#### [Data supplied]
════════

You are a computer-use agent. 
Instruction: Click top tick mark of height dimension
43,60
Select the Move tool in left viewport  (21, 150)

════════

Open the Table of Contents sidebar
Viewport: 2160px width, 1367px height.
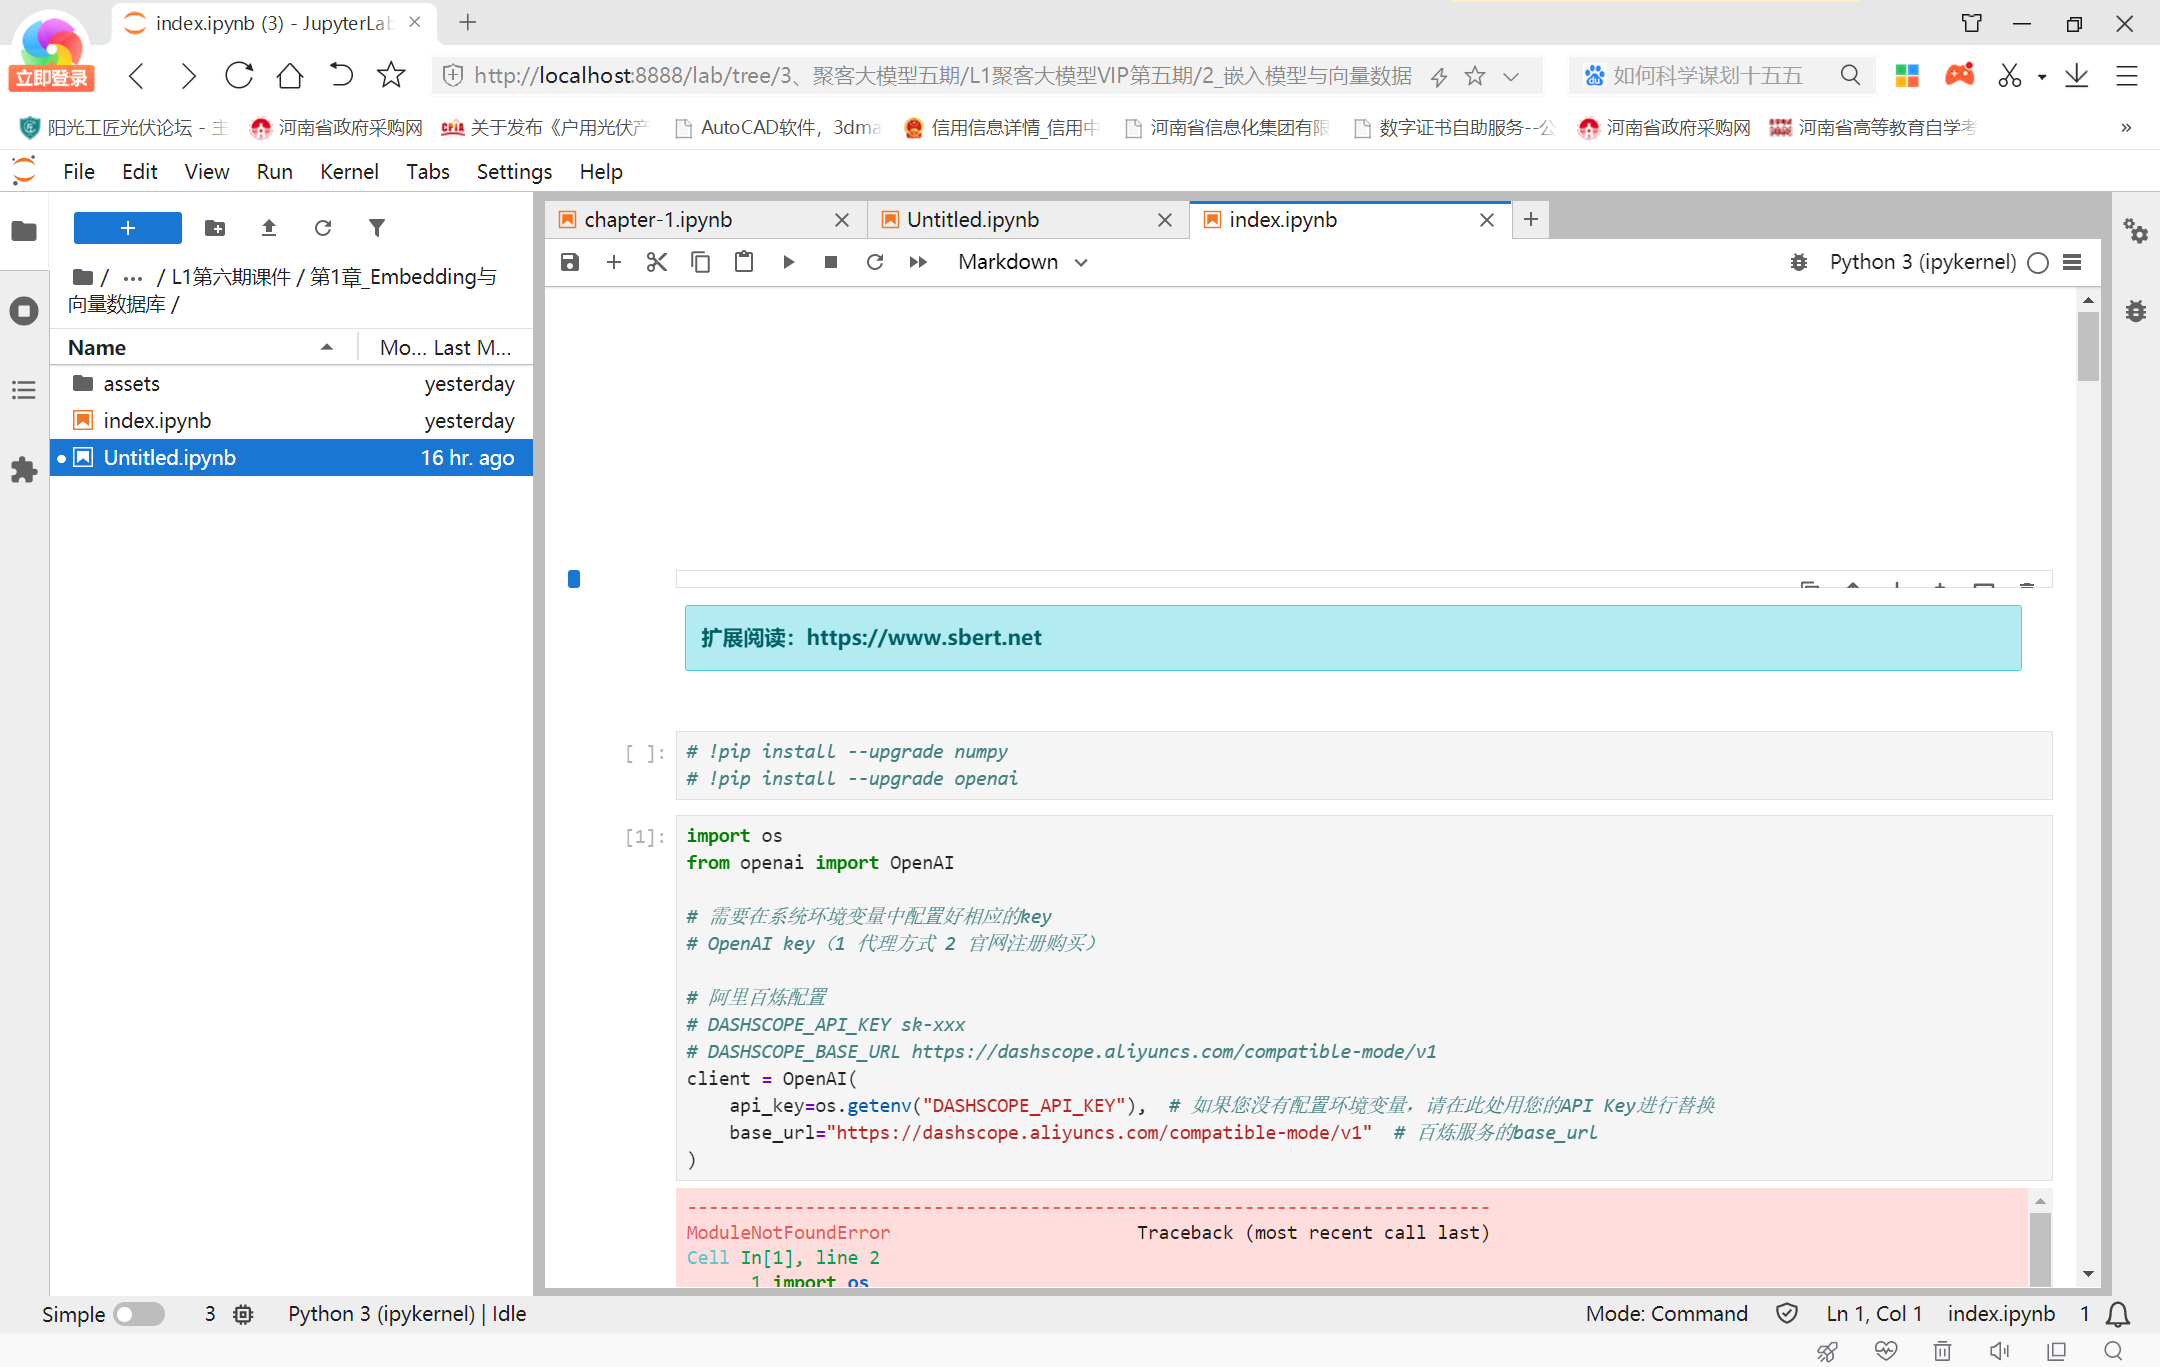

════════

#### [The task]
Would you print exactly, and only, the lines of the data above from the line with "Instruction: Click top" through the line with "Select the Move", inclusive?

#### [Problem solution]
Instruction: Click top tick mark of height dimension
43,60
Select the Move tool in left viewport  (21, 150)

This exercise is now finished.